Your answer should be one number: the count of lines below that contain "will".

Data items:
# # # # # # #
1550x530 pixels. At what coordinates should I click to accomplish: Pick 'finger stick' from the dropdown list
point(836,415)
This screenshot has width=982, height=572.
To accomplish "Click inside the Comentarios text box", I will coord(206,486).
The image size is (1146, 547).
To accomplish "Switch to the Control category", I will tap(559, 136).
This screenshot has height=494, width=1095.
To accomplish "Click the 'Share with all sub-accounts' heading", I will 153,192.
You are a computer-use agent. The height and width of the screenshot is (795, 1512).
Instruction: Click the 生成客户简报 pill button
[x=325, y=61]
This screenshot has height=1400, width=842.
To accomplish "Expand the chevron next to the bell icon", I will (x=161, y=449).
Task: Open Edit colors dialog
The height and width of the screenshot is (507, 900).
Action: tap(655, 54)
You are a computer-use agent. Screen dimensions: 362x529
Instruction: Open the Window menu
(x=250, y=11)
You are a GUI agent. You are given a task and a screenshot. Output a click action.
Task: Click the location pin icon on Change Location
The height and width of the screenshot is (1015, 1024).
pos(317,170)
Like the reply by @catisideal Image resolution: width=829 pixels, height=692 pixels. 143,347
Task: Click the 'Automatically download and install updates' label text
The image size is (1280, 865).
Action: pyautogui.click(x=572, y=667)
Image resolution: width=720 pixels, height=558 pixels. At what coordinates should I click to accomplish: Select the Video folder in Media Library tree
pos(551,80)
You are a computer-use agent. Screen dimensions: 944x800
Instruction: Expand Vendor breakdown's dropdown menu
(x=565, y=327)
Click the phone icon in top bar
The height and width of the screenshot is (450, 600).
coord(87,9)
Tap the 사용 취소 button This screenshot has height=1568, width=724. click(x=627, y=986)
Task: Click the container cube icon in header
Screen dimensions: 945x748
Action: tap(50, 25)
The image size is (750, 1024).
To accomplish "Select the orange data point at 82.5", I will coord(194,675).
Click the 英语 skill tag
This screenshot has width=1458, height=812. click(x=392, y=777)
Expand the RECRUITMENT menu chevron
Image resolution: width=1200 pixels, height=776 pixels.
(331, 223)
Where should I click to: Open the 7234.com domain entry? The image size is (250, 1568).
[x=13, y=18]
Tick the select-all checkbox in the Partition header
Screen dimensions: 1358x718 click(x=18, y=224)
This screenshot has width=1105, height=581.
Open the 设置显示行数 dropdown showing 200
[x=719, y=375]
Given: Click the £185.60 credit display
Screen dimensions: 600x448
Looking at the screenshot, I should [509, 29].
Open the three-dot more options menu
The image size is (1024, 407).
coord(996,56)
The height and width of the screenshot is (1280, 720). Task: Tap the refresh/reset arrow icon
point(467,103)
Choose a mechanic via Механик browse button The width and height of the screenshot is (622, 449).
# # # # # # #
• _RESPONSE TO THIS TASK_: 5